[Stored entries]
━━━━━━
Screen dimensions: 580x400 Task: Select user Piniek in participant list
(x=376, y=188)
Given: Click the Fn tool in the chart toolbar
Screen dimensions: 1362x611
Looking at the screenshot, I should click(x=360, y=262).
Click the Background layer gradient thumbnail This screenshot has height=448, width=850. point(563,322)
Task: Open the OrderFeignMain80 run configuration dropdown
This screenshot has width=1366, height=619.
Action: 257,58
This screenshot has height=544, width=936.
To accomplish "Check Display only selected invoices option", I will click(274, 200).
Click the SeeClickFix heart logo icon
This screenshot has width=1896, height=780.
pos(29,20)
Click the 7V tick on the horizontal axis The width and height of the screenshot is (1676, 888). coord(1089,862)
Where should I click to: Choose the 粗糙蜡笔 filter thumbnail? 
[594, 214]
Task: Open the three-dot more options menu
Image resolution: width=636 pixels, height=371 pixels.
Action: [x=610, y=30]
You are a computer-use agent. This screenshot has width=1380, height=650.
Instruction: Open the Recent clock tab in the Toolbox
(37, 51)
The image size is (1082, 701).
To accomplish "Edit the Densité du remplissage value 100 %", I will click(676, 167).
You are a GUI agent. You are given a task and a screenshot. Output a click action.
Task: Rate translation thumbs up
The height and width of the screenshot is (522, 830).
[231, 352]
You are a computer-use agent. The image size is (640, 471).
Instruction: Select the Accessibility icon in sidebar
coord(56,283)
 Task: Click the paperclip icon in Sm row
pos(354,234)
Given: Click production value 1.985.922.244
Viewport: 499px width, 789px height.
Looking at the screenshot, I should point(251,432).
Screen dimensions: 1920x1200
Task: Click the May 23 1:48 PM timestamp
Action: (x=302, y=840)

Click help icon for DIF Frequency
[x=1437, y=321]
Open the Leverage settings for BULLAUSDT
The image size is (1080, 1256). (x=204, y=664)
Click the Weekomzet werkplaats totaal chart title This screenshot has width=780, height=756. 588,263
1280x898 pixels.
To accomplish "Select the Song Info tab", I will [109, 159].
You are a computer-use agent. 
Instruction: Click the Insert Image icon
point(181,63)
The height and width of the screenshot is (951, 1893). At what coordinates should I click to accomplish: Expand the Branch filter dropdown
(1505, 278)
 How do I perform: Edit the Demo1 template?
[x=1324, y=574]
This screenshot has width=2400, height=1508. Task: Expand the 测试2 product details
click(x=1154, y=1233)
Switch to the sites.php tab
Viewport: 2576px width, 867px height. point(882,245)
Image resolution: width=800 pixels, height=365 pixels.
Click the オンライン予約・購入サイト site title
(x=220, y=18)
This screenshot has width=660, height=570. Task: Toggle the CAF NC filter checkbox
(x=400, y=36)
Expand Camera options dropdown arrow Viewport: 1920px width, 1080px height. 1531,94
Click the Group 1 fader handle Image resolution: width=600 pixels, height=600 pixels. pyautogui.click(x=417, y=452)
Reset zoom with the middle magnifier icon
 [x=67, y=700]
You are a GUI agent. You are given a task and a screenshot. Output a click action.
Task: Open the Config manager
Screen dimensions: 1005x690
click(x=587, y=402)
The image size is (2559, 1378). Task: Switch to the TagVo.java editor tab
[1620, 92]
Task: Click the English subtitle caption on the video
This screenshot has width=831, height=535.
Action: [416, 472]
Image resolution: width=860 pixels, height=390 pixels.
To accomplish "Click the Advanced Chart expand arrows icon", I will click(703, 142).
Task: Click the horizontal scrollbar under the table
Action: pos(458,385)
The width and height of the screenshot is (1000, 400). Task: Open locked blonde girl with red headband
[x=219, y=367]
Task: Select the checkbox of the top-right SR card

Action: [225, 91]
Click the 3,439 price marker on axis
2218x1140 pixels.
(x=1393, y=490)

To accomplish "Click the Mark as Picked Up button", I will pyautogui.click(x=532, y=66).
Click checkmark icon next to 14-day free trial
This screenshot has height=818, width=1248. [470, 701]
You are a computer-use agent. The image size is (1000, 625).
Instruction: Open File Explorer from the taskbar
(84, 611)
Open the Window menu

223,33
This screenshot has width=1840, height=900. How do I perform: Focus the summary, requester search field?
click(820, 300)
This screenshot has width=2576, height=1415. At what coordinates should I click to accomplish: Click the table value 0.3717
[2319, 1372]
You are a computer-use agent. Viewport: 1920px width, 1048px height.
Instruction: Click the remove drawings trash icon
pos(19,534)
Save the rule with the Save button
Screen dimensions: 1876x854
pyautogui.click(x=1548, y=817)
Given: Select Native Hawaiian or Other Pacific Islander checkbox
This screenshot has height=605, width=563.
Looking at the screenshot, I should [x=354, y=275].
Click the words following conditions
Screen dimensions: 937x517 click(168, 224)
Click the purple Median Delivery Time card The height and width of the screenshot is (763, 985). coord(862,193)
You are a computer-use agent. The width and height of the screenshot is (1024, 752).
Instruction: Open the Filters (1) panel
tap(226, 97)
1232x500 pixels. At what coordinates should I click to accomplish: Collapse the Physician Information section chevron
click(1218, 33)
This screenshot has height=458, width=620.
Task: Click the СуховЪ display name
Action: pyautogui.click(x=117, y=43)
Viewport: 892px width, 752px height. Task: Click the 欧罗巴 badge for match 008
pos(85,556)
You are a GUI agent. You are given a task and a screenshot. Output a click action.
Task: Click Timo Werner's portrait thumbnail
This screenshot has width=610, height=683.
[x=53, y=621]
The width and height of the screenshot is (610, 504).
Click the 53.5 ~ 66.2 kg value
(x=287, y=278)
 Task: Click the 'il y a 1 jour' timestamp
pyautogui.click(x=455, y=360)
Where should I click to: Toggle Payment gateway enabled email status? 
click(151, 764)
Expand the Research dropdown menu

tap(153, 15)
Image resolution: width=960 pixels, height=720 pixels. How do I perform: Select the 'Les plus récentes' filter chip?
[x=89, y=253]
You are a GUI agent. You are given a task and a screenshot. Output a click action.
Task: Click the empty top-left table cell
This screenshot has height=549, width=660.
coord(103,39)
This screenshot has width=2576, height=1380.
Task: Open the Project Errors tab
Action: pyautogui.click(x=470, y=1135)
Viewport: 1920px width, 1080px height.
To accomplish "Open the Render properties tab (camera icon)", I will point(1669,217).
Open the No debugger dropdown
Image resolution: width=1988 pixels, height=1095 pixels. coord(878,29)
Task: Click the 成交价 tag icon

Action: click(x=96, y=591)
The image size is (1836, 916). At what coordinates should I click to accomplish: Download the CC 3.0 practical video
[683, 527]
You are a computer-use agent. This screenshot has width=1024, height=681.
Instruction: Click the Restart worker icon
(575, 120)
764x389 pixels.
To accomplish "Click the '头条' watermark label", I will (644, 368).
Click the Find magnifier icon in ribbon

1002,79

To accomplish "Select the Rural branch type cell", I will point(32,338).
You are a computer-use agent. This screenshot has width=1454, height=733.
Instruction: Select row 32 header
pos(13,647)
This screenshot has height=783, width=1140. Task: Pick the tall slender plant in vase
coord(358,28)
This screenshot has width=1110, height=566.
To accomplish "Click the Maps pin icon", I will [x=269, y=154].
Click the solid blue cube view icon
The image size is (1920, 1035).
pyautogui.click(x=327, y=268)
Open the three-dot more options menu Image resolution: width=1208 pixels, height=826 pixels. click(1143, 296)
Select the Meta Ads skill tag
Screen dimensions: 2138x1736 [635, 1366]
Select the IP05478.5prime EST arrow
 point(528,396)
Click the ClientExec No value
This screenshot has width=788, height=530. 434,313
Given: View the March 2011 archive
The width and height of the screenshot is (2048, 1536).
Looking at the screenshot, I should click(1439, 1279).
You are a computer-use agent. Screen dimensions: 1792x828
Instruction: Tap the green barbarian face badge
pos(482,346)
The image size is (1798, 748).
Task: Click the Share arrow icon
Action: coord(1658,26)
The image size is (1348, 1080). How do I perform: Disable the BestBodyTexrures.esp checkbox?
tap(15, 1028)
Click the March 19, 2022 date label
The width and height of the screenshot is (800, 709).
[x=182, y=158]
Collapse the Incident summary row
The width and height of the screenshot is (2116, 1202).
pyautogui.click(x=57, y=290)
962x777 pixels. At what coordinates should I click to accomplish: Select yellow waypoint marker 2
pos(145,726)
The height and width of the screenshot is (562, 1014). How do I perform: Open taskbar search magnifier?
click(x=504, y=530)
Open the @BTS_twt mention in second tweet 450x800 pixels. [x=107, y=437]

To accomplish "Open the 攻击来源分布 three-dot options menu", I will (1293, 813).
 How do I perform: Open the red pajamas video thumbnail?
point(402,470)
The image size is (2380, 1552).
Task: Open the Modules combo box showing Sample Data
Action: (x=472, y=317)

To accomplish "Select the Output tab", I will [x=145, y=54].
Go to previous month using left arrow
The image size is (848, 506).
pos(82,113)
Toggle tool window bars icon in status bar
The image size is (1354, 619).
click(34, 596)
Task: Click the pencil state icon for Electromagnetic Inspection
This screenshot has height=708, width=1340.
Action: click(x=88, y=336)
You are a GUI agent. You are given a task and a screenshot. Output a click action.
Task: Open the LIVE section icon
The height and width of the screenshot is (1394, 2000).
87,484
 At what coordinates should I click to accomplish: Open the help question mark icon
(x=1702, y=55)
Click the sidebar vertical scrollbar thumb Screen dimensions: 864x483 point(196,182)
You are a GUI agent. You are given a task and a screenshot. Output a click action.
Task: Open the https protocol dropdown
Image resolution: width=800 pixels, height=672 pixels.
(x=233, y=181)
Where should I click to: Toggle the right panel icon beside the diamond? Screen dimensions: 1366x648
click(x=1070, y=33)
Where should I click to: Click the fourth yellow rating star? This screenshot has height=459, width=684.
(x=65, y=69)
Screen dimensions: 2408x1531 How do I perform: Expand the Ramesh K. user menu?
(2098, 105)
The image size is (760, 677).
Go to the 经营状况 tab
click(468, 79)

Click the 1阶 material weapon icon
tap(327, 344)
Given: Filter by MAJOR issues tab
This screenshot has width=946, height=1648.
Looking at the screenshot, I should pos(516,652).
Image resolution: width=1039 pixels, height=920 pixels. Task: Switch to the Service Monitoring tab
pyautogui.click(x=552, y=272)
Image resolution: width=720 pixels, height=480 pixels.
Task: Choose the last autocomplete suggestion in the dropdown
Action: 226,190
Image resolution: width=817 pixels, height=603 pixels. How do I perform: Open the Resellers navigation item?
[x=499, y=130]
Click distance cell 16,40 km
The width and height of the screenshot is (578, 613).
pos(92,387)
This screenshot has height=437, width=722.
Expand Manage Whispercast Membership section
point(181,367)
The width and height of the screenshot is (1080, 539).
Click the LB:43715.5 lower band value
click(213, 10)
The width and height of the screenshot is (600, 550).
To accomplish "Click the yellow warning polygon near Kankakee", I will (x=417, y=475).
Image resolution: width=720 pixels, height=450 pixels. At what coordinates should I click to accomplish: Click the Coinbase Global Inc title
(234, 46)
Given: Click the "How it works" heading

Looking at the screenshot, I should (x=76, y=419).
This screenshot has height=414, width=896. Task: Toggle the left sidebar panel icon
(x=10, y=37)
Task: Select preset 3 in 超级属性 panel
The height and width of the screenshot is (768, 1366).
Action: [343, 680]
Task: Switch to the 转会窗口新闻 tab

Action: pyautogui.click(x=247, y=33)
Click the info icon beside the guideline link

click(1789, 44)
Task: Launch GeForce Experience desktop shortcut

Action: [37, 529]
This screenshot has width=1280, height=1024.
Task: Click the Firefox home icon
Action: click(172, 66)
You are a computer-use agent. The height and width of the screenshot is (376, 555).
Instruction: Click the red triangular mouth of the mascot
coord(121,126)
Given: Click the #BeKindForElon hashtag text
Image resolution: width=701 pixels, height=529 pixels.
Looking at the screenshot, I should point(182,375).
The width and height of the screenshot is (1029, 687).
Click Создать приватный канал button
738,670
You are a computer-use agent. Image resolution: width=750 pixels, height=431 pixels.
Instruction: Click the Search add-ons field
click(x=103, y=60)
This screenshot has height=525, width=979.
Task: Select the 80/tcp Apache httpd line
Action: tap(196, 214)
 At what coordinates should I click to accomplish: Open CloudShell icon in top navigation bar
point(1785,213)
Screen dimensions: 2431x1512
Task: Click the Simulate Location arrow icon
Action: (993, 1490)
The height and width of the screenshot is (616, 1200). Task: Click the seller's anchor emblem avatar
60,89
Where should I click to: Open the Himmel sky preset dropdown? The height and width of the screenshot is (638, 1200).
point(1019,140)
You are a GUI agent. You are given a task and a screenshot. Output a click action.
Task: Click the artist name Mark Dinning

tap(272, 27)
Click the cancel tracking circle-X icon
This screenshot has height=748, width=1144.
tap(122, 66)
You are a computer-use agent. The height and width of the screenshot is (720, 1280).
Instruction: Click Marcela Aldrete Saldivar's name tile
━━━━━━
#### [EXERCISE OBJECTIVE]
Copy out every line above that contains the string "three". Treat case as significant.

#### [SOLUTION TO THIS EXERCISE]
Task: Open the three-dot more options menu
Open the three-dot more options menu Image resolution: width=1208 pixels, height=826 pixels. click(1143, 296)
To accomplish "Open the 攻击来源分布 three-dot options menu", I will (1293, 813).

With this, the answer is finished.